For those assignments that require you to find your own textual sources, you will need to go beyond a quick internet or library search. You’ll also need to make sure that the sources you find are the kinds that your professor wants and evaluate their credibility. The first three chapters of this section explain the different types of sources you might use, as well as how to locate and evaluate potential sources.

Using Sources

The rest of this section provides guidance for using the sources that you have located and evaluated.

For all of your sources, including any provided by your professor, you’ll need to make sure you read them carefully, taking notes as you go (see Successful College Reading). If you don’t understand your sources, you’ll struggle to use them.

The seven chapters in the second part of this section are designed to strengthen your abilities with the three key ways in which textual sources are used—summarizing, paraphrasing, and quoting—and to help you understand how to incorporate material from your sources well and avoid plagiarism.

Your professors will expect you to use them to do things like the following:Using sources in your work tells your reader about the intellectual heritage of your ideas.

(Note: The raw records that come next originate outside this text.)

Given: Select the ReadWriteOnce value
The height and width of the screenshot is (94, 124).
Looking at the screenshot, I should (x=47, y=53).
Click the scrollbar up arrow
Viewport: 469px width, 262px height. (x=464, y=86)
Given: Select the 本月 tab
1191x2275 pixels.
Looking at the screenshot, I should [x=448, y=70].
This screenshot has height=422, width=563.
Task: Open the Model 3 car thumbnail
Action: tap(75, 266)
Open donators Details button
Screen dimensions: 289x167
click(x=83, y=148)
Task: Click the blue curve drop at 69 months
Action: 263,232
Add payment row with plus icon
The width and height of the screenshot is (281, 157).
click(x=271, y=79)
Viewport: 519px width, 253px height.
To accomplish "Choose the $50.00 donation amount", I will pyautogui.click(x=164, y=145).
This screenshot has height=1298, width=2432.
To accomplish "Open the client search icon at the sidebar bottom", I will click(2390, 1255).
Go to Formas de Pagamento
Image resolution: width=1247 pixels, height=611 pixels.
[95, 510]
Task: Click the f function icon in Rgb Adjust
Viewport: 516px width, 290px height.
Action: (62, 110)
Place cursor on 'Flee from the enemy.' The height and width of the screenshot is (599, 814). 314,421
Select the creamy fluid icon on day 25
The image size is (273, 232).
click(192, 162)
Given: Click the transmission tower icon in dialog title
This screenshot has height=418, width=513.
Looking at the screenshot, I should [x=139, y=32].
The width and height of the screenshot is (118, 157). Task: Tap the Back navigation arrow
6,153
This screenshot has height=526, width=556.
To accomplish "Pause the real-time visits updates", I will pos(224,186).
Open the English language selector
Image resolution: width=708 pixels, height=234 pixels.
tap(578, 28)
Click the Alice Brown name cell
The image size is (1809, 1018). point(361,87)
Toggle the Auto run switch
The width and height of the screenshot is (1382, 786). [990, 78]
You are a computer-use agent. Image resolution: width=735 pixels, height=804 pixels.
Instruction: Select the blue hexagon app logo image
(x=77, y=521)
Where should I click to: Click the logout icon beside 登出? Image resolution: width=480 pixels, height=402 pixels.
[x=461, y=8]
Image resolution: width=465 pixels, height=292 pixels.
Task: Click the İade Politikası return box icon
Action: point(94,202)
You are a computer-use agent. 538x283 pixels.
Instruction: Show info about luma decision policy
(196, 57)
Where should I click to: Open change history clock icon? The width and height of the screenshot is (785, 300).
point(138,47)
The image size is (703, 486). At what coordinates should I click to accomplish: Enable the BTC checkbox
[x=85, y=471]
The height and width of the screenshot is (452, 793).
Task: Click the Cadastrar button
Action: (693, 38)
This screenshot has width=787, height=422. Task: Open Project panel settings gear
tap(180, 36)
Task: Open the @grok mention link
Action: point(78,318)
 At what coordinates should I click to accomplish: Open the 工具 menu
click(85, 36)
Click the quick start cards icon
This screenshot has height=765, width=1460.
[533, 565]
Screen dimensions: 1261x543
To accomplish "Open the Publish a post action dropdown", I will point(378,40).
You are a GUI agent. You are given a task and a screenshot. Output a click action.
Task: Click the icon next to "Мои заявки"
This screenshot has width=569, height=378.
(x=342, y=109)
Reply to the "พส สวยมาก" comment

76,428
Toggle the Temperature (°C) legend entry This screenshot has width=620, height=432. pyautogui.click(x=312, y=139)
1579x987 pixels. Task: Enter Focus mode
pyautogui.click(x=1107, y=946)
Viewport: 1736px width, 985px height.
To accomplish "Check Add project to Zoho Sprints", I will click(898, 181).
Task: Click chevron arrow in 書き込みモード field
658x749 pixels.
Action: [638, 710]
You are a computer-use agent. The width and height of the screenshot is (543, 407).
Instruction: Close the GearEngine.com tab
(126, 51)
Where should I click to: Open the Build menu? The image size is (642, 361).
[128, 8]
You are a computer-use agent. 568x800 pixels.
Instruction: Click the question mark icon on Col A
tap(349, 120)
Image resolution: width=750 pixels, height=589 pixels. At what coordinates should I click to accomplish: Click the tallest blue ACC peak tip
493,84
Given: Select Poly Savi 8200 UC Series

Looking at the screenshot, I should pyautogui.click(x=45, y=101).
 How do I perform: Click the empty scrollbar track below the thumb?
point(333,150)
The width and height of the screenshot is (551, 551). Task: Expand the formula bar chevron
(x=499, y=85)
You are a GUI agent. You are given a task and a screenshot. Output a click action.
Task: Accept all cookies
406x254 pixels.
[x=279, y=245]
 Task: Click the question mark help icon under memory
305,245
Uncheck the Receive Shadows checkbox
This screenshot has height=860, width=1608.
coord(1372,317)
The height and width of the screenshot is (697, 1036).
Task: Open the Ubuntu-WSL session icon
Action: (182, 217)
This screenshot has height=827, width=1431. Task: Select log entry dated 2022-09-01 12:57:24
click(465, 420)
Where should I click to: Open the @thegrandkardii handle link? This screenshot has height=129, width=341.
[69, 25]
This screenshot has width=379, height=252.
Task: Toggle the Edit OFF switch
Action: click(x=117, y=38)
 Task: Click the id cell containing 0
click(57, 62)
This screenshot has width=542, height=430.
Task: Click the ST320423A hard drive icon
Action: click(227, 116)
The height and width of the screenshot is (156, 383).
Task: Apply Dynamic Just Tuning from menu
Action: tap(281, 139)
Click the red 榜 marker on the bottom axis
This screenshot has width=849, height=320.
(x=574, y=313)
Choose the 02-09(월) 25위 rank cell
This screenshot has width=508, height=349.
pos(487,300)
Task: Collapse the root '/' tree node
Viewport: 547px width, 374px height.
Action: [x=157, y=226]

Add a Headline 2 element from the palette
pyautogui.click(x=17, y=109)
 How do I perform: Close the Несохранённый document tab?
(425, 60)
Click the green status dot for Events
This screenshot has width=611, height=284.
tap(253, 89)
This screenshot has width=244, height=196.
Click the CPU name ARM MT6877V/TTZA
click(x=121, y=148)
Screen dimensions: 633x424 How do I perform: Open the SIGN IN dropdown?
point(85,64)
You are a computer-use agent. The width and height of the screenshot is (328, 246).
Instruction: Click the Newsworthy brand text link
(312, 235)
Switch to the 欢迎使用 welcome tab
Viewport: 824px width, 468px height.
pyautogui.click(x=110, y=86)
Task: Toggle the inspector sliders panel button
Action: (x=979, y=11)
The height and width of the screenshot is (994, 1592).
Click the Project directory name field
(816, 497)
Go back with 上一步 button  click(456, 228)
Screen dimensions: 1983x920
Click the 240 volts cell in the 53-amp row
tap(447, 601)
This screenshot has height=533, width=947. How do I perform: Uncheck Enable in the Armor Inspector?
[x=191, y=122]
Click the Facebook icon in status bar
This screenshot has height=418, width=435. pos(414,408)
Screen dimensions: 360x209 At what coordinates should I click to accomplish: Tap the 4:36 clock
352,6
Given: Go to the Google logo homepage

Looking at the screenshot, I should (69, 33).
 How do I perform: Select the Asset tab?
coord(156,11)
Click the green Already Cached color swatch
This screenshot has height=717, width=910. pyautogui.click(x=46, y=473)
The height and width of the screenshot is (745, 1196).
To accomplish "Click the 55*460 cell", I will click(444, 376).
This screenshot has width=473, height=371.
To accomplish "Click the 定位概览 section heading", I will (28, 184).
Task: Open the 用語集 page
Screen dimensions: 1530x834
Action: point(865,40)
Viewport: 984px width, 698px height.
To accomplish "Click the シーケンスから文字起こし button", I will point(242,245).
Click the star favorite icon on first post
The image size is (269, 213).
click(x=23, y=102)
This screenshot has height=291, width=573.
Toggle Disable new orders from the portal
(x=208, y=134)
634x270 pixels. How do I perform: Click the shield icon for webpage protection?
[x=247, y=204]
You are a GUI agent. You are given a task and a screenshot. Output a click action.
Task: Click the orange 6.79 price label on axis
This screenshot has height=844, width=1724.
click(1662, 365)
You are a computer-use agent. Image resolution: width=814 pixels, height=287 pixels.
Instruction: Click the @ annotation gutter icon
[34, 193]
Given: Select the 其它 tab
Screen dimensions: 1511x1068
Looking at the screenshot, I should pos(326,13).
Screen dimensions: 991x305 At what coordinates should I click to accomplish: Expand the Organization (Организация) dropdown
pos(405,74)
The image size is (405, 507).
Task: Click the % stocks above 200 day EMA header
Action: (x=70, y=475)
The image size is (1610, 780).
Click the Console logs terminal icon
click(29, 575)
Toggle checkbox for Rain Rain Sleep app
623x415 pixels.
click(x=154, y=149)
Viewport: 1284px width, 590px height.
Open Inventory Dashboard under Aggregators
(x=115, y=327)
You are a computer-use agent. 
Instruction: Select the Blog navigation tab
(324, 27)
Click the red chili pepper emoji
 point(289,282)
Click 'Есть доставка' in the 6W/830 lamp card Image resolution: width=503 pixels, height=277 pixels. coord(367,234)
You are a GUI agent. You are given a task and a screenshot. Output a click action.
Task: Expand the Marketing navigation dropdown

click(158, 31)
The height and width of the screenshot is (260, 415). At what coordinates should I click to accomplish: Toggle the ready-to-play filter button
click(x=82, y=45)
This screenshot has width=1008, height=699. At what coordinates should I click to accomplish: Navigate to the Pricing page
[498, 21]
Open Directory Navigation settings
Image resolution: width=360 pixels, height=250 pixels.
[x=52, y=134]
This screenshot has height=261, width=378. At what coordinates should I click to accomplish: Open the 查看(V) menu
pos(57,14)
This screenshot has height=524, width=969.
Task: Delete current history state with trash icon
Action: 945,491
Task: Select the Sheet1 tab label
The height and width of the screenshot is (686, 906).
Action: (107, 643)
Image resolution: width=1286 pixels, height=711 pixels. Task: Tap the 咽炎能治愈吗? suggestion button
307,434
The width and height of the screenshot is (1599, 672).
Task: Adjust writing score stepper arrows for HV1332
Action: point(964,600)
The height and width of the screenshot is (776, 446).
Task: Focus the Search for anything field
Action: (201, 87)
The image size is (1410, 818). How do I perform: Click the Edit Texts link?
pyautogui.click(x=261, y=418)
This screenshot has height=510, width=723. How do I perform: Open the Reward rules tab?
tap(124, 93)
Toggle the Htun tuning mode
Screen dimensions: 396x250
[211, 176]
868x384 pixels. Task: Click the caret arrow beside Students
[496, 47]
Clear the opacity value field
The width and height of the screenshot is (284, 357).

Strong thinkers build on the ideas of others, and they give credit to those who came before.

  • Provide background information on a topic
  • Present information or arguments that serve as a foundation for you to extend your own ideas
  • Present information or arguments that serve as a position against which you argue
  • Provide examples of points
  • Lend authority to your claims

Notice that in all of these, your sources support your points by providing evidence for your own points.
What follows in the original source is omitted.